Alcuni mesi fa, a settembre 2022, erano scattate le manette per Salvatore Brunetto, 54 anni, fratello dello storico boss Paolo Brunetto. Alla morte di quest’ultimo, avvenuta nel 2013, sarebbe stato Salvatore a prendere in mano le redini del clan. Con il rito abbreviato è stato condannato a tre anni e quattro mesi ed è stato portato nel carcere di Bicocca, a Catania, per scontare la pena. Adesso i giudici d’Appello si esprimono anche sull’altro troncone del processo, che invece vedeva imputato Carmelo Pietro Olivieri, meglio noto come Carmeluccio, considerato in ascesa all’ombra dei Brunetto e condannato in primo grado, a ottobre 2020, a 21 anni di carcere.

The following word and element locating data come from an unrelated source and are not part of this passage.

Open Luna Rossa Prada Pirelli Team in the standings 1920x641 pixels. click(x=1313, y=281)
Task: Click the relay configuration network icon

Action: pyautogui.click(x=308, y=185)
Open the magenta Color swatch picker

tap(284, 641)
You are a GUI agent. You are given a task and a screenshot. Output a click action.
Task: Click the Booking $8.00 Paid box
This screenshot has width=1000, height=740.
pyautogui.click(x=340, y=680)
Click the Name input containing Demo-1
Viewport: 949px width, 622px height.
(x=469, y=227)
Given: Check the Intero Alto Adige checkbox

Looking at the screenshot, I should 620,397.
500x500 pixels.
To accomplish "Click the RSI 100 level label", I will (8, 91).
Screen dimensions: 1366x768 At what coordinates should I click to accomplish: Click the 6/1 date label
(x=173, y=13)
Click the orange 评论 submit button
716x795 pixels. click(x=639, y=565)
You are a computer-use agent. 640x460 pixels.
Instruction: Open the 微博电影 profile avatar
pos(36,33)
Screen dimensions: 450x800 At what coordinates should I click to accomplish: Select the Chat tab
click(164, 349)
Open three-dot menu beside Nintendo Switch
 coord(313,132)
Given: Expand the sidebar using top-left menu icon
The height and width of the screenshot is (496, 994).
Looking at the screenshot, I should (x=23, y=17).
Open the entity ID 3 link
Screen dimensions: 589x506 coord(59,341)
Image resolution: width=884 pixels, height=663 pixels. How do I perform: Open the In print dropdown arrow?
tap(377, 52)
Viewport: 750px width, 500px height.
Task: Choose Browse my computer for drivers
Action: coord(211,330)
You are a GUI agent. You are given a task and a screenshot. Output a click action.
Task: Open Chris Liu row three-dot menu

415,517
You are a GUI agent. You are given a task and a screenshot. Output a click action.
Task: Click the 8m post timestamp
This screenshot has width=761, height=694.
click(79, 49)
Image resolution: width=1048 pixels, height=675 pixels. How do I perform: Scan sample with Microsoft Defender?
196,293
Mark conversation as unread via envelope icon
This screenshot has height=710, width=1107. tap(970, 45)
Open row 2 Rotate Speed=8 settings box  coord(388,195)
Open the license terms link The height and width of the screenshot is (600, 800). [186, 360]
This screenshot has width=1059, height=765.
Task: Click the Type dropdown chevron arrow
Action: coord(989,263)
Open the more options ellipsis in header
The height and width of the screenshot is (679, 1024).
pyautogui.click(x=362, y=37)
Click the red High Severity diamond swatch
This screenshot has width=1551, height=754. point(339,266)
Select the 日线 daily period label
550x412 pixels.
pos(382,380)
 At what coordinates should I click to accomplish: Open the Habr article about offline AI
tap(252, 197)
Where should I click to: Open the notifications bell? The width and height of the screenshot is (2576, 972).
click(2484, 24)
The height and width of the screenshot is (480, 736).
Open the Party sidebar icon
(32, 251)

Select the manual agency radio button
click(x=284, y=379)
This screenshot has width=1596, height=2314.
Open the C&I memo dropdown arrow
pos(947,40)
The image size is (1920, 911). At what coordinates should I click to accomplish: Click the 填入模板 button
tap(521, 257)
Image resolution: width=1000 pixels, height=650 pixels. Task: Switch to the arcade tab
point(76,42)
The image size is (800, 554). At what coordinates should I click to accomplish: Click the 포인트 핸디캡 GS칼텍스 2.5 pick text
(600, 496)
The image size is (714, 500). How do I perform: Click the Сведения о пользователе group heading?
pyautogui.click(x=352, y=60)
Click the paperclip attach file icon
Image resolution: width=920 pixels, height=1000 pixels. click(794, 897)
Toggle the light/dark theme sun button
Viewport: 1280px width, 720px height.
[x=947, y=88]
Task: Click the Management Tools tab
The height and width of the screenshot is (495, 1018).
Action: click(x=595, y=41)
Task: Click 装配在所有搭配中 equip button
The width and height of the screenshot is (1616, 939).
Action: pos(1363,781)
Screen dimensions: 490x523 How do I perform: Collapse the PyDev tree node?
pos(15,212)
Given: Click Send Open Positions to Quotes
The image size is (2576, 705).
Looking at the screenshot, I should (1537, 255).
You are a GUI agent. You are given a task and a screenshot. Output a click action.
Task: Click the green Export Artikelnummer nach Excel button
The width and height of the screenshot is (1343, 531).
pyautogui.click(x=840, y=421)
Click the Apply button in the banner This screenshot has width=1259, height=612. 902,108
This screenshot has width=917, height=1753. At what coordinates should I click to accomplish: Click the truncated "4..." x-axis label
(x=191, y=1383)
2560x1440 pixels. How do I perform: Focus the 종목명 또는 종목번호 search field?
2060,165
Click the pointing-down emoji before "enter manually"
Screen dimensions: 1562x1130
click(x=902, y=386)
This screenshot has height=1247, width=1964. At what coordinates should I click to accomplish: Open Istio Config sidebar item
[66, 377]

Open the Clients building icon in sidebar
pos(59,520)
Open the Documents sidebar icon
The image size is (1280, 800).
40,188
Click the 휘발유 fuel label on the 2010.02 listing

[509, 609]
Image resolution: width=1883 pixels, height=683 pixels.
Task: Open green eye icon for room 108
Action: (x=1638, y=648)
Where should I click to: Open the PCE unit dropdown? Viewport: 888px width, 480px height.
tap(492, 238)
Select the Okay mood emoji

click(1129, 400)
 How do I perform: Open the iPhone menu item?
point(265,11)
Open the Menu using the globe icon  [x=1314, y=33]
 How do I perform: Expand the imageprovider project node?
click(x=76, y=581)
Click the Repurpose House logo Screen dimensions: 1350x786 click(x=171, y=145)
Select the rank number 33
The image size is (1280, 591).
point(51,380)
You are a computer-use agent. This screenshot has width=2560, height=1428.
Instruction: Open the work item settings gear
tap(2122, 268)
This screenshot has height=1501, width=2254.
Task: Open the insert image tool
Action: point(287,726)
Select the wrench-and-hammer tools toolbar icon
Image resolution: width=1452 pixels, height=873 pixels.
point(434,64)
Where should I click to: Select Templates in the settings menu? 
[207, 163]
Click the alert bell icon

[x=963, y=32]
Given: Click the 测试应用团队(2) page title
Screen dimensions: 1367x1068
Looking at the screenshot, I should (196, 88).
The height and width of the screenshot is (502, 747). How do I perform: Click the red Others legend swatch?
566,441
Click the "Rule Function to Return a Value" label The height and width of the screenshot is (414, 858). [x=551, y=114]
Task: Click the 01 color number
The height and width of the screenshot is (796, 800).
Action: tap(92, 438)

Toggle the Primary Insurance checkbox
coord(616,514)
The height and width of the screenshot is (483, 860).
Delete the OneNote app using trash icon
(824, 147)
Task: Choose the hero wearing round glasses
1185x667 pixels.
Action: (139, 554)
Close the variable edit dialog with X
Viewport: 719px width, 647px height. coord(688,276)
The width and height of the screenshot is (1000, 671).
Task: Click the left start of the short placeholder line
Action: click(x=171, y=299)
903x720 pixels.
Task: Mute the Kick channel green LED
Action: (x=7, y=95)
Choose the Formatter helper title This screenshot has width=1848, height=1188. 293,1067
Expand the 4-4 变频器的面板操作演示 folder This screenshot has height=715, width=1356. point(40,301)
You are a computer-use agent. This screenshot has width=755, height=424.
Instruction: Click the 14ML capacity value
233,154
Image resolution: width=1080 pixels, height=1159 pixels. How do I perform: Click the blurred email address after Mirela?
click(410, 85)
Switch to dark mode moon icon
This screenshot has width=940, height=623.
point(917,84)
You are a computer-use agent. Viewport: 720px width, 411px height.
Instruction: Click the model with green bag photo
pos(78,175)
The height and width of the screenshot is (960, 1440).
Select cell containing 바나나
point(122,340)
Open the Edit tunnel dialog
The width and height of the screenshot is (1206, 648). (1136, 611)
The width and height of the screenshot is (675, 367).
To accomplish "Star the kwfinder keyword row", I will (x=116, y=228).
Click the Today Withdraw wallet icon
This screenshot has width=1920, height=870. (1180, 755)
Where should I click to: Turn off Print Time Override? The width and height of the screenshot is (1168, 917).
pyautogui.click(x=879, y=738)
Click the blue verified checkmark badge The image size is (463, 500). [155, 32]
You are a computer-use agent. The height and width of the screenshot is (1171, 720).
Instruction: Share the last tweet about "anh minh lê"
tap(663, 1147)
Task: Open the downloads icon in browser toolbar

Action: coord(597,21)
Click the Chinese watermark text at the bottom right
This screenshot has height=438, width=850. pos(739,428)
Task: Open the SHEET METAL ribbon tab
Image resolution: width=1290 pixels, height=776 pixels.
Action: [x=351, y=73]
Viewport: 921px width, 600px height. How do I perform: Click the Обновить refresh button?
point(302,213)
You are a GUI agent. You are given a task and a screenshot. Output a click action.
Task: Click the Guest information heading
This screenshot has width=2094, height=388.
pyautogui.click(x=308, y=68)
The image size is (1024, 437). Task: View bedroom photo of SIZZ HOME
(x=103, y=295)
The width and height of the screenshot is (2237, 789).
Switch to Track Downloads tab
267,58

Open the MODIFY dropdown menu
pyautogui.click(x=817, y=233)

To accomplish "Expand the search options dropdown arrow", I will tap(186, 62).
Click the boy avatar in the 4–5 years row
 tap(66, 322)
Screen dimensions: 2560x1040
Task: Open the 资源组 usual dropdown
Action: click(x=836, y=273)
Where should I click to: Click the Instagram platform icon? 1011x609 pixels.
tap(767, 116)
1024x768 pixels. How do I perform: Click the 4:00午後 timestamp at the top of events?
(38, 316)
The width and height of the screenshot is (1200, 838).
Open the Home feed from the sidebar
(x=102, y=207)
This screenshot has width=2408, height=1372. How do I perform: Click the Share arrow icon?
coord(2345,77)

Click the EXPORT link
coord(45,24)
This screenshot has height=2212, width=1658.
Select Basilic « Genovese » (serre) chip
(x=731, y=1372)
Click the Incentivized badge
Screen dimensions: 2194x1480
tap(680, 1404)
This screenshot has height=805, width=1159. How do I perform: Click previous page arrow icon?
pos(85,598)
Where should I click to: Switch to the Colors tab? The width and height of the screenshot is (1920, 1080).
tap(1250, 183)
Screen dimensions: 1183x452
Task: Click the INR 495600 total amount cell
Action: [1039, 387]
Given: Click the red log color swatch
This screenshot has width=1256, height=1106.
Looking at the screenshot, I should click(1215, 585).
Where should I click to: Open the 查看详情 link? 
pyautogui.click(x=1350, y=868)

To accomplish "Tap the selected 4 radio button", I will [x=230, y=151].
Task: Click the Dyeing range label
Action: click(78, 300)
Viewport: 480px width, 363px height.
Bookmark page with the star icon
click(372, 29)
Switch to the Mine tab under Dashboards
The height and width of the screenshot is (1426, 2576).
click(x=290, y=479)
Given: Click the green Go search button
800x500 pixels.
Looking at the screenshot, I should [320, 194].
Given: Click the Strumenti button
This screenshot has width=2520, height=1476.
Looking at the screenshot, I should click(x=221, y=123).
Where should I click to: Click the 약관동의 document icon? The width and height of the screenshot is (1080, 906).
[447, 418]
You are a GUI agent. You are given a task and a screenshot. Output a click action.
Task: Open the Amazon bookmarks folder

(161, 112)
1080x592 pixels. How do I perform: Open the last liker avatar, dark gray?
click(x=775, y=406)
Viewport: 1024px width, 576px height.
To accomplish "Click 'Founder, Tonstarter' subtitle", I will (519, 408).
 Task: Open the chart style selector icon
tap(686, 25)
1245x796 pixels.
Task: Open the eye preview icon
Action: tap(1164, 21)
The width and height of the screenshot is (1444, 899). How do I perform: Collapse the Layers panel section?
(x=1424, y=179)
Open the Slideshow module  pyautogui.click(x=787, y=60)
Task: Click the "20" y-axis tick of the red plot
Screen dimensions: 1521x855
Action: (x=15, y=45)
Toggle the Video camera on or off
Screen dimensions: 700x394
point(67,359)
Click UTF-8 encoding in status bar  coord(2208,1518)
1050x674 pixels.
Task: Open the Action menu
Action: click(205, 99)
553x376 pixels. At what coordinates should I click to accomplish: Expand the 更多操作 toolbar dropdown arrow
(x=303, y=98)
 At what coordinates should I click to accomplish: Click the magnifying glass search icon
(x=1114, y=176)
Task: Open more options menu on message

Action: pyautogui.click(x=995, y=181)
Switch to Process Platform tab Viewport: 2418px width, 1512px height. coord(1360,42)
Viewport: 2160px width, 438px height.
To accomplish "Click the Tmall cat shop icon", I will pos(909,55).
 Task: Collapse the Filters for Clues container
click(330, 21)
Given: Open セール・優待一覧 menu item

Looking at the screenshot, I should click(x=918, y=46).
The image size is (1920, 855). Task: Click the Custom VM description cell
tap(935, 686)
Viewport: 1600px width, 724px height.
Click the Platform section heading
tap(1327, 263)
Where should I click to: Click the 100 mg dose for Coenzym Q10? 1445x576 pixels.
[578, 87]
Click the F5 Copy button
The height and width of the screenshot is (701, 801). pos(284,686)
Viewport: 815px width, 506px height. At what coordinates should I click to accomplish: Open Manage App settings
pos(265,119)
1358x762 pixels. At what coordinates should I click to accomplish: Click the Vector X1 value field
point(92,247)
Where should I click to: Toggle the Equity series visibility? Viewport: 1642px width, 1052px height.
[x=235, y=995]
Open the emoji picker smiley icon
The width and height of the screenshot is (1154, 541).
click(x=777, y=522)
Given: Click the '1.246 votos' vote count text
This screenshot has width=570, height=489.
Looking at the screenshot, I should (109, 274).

Il ricorso dopo le condanne

Dopo le pesantissime condanne in primo grado, Carmelo Pietro Olivieri, Luca Daniele Zappalà, Giuseppe Calandrino, Alfio Di Grazia, Valerio Sergio Di Stefano, Luciano Liuzzo, Paolo Marino, Vito Fazio, Alfio e Leonardo Fresta e Francesco Pace avevano fatto ricorso in Appello. Dando il via al secondo capitolo giudiziario del seguito del blitz Kallipolis.

Gli imputati principali

Ieri, 26 aprile 2023, è stato emesso il verdetto: per Carmeluccio la pena è stata rideterminata in 14 anni di reclusione. Per Luca Daniele Zappalà, a cui in primo grado era stata comminata una condanna a 18 anni di reclusione (e a una multa da 70mila euro), pena ridotta a 12 anni e sei mesi. Giuseppe Calandrino, ultimo degli imputati principali, per i giudici di primo grado avrebbe dovuto scontare 16 anni e otto mesi di carcere: sono adesso 12 anni e quattro mesi.

Olivieri, Alfio Fresta, Zappalà, Calandrino e Di Grazia sono stati assolti da uno dei capi d’imputazione “per non avere commesso il fatto“. Lo stesso è accaduto per Francesco Pace, in relazione a un’altra delle accuse. Prescrizione, invece, per tre capi d’imputazione ascritti a Luciano Liuzzo (due) e a Leonardo Fresta (l’ultimo restante). Quest’ultimo era stato condannato in primo grado a dieci anni e sei mesi di reclusione, adesso la pena è rideterminata in nove anni.

Altre pene ridotte

Alfio Di Grazia, che nella sentenza del 2020 doveva scontare 16 anni e otto mesi di carcere, ha ottenuto il riconoscimento delle attenuanti generiche ed è stato condannato in Appello a sette anni di reclusione. Stessa condanna per Vito Fazio (in primo grado, gli anni erano nove). Il presidente della Corte dichiara poi il “non doversi procedere” nei confronti di Valerio Sergio Di Stefano e Paolo Marino. Le motivazioni della sentenza arriveranno tra novanta giorni.